Update the rows below by changing every "Where should I click to" to "Where do I click to" and leaving everything else unchanged.
☆ ☆ ☆ ☆ ☆ ☆ ☆
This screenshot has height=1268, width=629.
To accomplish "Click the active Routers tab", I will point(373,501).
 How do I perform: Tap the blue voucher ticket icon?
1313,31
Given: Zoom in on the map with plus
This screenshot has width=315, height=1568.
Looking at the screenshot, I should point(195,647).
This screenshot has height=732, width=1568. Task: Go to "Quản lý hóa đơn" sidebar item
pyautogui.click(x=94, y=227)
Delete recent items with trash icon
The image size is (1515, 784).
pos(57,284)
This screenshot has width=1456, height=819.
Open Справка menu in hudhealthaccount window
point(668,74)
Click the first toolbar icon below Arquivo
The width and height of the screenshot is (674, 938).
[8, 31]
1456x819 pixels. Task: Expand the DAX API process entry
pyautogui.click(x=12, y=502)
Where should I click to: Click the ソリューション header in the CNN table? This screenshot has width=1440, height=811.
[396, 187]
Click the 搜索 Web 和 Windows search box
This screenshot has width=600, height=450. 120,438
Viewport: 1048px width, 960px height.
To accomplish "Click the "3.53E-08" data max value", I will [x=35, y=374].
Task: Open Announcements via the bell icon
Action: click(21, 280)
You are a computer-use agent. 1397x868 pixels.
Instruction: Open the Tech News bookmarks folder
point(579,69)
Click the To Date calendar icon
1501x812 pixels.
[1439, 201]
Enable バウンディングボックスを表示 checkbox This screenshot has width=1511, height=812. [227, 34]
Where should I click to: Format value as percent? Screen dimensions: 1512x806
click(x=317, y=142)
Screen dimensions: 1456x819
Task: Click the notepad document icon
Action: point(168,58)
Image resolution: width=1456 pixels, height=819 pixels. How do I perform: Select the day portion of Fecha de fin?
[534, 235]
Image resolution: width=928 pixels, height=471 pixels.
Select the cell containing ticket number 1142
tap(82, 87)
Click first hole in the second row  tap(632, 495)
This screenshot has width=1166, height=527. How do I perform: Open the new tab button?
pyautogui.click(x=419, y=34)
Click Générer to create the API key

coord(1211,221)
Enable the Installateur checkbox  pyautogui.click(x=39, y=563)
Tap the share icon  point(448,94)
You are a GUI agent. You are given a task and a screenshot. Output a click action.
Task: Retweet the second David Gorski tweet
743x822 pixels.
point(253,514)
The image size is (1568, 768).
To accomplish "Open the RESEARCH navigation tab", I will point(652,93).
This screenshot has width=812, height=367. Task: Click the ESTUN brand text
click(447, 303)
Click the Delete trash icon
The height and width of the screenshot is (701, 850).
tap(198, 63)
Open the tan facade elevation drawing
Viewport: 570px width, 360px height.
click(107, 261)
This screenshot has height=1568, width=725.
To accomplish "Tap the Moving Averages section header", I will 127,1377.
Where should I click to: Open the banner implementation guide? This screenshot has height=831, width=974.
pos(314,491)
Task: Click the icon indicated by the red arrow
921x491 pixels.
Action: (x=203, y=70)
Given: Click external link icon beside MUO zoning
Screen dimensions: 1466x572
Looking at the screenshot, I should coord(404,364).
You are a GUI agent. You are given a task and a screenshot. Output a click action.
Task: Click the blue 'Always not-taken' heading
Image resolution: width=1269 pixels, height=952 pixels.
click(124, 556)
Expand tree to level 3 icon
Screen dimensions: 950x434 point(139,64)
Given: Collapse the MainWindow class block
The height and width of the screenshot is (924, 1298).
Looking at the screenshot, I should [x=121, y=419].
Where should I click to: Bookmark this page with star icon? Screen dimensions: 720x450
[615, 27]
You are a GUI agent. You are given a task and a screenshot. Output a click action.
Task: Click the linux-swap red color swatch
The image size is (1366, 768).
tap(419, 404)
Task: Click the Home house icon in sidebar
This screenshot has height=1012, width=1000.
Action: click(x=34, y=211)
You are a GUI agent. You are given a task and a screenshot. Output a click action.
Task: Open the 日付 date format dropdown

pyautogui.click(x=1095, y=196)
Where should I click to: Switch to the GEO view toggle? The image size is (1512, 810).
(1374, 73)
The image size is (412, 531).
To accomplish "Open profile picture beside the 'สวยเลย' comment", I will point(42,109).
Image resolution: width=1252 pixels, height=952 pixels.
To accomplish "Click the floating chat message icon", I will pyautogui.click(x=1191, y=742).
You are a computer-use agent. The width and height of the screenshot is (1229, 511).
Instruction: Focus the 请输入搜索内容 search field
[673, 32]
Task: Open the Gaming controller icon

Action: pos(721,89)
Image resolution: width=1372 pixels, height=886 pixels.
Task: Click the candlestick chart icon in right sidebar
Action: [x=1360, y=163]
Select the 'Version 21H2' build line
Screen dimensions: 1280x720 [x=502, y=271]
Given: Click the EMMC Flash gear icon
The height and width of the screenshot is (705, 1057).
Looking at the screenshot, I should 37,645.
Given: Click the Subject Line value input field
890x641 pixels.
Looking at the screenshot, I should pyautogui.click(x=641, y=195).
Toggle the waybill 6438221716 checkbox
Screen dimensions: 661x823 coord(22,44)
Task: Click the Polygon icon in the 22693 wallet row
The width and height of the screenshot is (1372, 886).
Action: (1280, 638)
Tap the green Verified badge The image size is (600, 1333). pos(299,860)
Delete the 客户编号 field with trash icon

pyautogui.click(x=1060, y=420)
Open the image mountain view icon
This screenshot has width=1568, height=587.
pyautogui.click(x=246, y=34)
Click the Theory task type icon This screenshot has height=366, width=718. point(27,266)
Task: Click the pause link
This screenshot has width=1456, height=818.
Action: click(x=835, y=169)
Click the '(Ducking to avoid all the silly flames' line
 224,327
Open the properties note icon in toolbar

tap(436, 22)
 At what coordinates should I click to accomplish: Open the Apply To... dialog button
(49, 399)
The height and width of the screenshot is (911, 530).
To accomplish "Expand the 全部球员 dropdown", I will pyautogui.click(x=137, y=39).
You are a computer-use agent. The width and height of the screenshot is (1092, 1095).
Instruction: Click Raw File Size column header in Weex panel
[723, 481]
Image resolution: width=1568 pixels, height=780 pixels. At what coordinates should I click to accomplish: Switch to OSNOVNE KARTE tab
☆ ☆ ☆ ☆ ☆ ☆ ☆
Answer to this exercise =>
This screenshot has height=1268, width=629.
To accomplish "Click the active Routers tab", I will point(373,501).
 How do I perform: Tap the blue voucher ticket icon?
1313,31
Given: Zoom in on the map with plus
This screenshot has width=315, height=1568.
Looking at the screenshot, I should point(195,647).
This screenshot has height=732, width=1568. Task: Go to "Quản lý hóa đơn" sidebar item
pyautogui.click(x=94, y=227)
Delete recent items with trash icon
The image size is (1515, 784).
pos(57,284)
This screenshot has width=1456, height=819.
Open Справка menu in hudhealthaccount window
point(668,74)
Click the first toolbar icon below Arquivo
The width and height of the screenshot is (674, 938).
[8, 31]
1456x819 pixels. Task: Expand the DAX API process entry
pyautogui.click(x=12, y=502)
Where do I click to: Click the ソリューション header in the CNN table? This screenshot has width=1440, height=811.
[396, 187]
Click the 搜索 Web 和 Windows search box
This screenshot has width=600, height=450. 120,438
Viewport: 1048px width, 960px height.
To accomplish "Click the "3.53E-08" data max value", I will [x=35, y=374].
Task: Open Announcements via the bell icon
Action: click(21, 280)
You are a computer-use agent. 1397x868 pixels.
Instruction: Open the Tech News bookmarks folder
point(579,69)
Click the To Date calendar icon
1501x812 pixels.
[1439, 201]
Enable バウンディングボックスを表示 checkbox This screenshot has width=1511, height=812. [227, 34]
Where do I click to: Format value as percent? Screen dimensions: 1512x806
click(x=317, y=142)
Screen dimensions: 1456x819
Task: Click the notepad document icon
Action: point(168,58)
Image resolution: width=1456 pixels, height=819 pixels. How do I perform: Select the day portion of Fecha de fin?
[534, 235]
Image resolution: width=928 pixels, height=471 pixels.
Select the cell containing ticket number 1142
tap(82, 87)
Click first hole in the second row  tap(632, 495)
This screenshot has width=1166, height=527. How do I perform: Open the new tab button?
pyautogui.click(x=419, y=34)
Click Générer to create the API key

coord(1211,221)
Enable the Installateur checkbox  pyautogui.click(x=39, y=563)
Tap the share icon  point(448,94)
You are a GUI agent. You are given a task and a screenshot. Output a click action.
Task: Retweet the second David Gorski tweet
743x822 pixels.
point(253,514)
The image size is (1568, 768).
To accomplish "Open the RESEARCH navigation tab", I will point(652,93).
This screenshot has width=812, height=367. Task: Click the ESTUN brand text
click(447, 303)
Click the Delete trash icon
The height and width of the screenshot is (701, 850).
tap(198, 63)
Open the tan facade elevation drawing
Viewport: 570px width, 360px height.
click(107, 261)
This screenshot has height=1568, width=725.
To accomplish "Tap the Moving Averages section header", I will 127,1377.
Where do I click to: Open the banner implementation guide? This screenshot has height=831, width=974.
pos(314,491)
Task: Click the icon indicated by the red arrow
921x491 pixels.
Action: (x=203, y=70)
Given: Click external link icon beside MUO zoning
Screen dimensions: 1466x572
Looking at the screenshot, I should coord(404,364).
You are a GUI agent. You are given a task and a screenshot. Output a click action.
Task: Click the blue 'Always not-taken' heading
Image resolution: width=1269 pixels, height=952 pixels.
click(124, 556)
Expand tree to level 3 icon
Screen dimensions: 950x434 point(139,64)
Given: Collapse the MainWindow class block
The height and width of the screenshot is (924, 1298).
Looking at the screenshot, I should [x=121, y=419].
Where do I click to: Bookmark this page with star icon? Screen dimensions: 720x450
[615, 27]
You are a GUI agent. You are given a task and a screenshot. Output a click action.
Task: Click the linux-swap red color swatch
The image size is (1366, 768).
tap(419, 404)
Task: Click the Home house icon in sidebar
This screenshot has height=1012, width=1000.
Action: click(x=34, y=211)
You are a GUI agent. You are given a task and a screenshot. Output a click action.
Task: Open the 日付 date format dropdown

pyautogui.click(x=1095, y=196)
Where do I click to: Switch to the GEO view toggle? The image size is (1512, 810).
(1374, 73)
The image size is (412, 531).
To accomplish "Open profile picture beside the 'สวยเลย' comment", I will point(42,109).
Image resolution: width=1252 pixels, height=952 pixels.
To accomplish "Click the floating chat message icon", I will pyautogui.click(x=1191, y=742).
You are a computer-use agent. The width and height of the screenshot is (1229, 511).
Instruction: Focus the 请输入搜索内容 search field
[673, 32]
Task: Open the Gaming controller icon

Action: pos(721,89)
Image resolution: width=1372 pixels, height=886 pixels.
Task: Click the candlestick chart icon in right sidebar
Action: [x=1360, y=163]
Select the 'Version 21H2' build line
Screen dimensions: 1280x720 [x=502, y=271]
Given: Click the EMMC Flash gear icon
The height and width of the screenshot is (705, 1057).
Looking at the screenshot, I should 37,645.
Given: Click the Subject Line value input field
890x641 pixels.
Looking at the screenshot, I should pyautogui.click(x=641, y=195).
Toggle the waybill 6438221716 checkbox
Screen dimensions: 661x823 coord(22,44)
Task: Click the Polygon icon in the 22693 wallet row
The width and height of the screenshot is (1372, 886).
Action: (1280, 638)
Tap the green Verified badge The image size is (600, 1333). pos(299,860)
Delete the 客户编号 field with trash icon

pyautogui.click(x=1060, y=420)
Open the image mountain view icon
This screenshot has width=1568, height=587.
pyautogui.click(x=246, y=34)
Click the Theory task type icon This screenshot has height=366, width=718. point(27,266)
Task: Click the pause link
This screenshot has width=1456, height=818.
Action: click(x=835, y=169)
Click the '(Ducking to avoid all the silly flames' line
 224,327
Open the properties note icon in toolbar

tap(436, 22)
 At what coordinates should I click to accomplish: Open the Apply To... dialog button
(49, 399)
The height and width of the screenshot is (911, 530).
To accomplish "Expand the 全部球员 dropdown", I will pyautogui.click(x=137, y=39).
You are a computer-use agent. The width and height of the screenshot is (1092, 1095).
Instruction: Click Raw File Size column header in Weex panel
[723, 481]
Image resolution: width=1568 pixels, height=780 pixels. At what coordinates should I click to accomplish: Switch to OSNOVNE KARTE tab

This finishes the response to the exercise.